## PROBLEM REQUIREMENTS:
Of the entries below, return exactly those lines that fall between the one containing "Viewport: 640px width, 854px height." and the one containing "You are a computer-use agent. Image resolution: width=1568", the two end lines included.

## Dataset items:
"""
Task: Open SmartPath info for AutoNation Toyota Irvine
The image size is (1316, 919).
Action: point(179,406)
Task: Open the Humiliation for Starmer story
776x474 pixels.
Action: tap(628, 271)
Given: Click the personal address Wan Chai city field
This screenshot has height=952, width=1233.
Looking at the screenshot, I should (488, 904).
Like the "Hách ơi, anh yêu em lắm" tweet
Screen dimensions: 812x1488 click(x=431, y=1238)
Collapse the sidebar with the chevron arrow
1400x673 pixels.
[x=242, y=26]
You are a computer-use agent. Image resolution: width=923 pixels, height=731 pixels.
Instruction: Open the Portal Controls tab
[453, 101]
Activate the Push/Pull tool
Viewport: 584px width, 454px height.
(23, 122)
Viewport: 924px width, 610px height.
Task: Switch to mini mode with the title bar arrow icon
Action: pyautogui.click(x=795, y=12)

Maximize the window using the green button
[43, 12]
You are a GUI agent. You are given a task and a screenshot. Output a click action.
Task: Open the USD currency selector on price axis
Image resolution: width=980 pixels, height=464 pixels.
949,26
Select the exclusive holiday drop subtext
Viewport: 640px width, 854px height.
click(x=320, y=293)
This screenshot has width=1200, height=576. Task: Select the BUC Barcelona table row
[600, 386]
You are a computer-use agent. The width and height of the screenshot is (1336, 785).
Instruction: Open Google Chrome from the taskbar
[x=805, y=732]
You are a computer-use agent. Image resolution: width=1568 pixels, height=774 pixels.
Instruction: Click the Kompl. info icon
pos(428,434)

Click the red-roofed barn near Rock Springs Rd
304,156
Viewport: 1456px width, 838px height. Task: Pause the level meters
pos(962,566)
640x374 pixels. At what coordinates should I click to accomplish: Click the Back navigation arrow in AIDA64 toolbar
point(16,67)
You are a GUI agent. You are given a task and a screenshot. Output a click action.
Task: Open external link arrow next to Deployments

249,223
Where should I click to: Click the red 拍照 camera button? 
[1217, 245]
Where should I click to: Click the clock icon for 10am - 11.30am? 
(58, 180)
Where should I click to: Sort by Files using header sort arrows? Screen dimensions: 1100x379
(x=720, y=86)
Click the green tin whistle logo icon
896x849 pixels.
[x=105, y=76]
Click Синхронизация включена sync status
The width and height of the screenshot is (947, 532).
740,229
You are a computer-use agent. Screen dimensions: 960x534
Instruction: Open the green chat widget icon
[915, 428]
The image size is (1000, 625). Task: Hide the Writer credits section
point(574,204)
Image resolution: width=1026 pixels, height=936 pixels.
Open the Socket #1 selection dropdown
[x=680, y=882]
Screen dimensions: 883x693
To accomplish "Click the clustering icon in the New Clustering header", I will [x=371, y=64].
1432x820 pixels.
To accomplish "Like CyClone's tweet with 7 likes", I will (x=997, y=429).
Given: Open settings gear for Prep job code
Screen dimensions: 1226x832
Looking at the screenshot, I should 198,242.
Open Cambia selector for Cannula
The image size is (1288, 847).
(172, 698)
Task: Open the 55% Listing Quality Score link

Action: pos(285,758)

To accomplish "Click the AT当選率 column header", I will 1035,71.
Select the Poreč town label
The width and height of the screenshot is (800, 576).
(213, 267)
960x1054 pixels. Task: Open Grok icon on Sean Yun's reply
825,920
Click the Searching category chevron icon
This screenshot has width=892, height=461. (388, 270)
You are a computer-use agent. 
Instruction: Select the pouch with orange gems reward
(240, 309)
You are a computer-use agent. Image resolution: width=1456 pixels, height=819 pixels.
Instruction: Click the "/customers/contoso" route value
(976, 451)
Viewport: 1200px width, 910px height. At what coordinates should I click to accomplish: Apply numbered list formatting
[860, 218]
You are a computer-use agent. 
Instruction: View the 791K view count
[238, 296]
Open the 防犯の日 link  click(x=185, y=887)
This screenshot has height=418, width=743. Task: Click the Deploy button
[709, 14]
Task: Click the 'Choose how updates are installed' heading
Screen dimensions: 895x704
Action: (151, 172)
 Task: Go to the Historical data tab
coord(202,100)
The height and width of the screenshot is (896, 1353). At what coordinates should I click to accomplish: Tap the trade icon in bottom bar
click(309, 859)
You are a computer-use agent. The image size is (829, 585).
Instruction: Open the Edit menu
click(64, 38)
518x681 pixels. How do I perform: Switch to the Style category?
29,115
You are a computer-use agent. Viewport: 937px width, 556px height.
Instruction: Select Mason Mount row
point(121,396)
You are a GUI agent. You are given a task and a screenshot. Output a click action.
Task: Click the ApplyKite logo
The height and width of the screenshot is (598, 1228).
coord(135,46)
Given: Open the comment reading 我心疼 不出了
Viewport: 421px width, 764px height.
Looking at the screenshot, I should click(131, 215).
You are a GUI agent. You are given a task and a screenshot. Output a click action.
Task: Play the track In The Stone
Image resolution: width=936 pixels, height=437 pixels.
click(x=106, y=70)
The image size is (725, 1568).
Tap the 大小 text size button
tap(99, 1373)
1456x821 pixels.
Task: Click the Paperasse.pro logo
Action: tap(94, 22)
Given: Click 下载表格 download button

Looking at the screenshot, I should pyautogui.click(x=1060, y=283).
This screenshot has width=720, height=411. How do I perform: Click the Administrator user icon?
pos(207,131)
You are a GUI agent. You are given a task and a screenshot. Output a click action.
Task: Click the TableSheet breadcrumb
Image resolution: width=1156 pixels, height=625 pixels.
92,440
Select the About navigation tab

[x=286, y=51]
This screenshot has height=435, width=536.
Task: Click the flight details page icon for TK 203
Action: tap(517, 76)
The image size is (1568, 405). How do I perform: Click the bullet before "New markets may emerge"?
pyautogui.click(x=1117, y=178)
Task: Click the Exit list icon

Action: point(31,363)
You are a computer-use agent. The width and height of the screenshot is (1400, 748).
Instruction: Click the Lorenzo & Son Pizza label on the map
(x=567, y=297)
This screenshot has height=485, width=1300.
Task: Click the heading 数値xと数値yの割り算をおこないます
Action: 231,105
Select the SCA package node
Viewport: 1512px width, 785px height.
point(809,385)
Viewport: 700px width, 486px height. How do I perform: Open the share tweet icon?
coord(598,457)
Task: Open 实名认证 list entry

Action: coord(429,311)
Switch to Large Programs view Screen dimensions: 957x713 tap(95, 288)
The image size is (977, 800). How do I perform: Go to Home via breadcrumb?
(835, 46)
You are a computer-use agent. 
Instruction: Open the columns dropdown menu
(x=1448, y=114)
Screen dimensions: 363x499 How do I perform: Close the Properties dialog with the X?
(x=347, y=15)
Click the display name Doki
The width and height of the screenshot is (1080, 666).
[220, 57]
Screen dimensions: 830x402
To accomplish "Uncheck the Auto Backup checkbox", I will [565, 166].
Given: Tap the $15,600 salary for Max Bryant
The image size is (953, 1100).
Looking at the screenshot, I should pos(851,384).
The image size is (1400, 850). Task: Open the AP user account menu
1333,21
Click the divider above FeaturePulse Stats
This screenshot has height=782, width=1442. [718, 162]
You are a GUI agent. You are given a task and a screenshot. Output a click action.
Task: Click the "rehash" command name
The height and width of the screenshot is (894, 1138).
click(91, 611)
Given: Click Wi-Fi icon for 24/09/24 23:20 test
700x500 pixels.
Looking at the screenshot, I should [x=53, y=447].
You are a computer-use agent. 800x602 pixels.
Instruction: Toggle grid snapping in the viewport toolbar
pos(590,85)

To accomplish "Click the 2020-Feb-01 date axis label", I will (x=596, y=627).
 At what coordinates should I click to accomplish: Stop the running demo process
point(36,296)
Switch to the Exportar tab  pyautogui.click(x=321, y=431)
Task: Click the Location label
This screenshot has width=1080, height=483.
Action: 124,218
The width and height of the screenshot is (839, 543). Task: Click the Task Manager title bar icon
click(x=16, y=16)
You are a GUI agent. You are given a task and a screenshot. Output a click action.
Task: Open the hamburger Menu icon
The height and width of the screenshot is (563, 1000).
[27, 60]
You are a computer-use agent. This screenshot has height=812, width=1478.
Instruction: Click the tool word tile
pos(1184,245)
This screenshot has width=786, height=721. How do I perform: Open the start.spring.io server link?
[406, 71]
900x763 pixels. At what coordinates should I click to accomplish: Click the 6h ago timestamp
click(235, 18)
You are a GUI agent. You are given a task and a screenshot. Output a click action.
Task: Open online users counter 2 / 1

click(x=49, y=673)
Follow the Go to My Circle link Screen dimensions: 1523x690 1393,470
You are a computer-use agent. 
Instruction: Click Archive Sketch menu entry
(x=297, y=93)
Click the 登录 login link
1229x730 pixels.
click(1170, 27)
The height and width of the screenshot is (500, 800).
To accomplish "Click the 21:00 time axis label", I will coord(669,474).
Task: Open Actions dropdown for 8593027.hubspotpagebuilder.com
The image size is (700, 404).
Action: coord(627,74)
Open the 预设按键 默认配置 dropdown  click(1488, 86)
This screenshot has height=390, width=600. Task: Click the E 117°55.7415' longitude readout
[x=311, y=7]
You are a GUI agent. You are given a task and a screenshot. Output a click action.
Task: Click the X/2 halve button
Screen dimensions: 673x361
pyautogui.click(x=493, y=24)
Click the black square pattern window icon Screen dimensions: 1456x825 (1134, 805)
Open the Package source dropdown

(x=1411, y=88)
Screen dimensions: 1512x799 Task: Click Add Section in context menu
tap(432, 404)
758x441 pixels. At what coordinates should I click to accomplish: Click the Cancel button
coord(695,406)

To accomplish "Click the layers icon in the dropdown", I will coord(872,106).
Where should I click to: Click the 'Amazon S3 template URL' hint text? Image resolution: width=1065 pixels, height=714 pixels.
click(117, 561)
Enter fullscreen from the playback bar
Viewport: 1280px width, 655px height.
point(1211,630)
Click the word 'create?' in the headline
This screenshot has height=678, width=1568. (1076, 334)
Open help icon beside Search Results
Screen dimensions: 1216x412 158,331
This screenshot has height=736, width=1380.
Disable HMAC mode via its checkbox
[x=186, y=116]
"""
## EXERCISE SOLUTION:
Viewport: 640px width, 854px height.
click(x=320, y=293)
This screenshot has width=1200, height=576. Task: Select the BUC Barcelona table row
[600, 386]
You are a computer-use agent. The width and height of the screenshot is (1336, 785).
Instruction: Open Google Chrome from the taskbar
[x=805, y=732]
You are a computer-use agent. Image resolution: width=1568 pixels, height=774 pixels.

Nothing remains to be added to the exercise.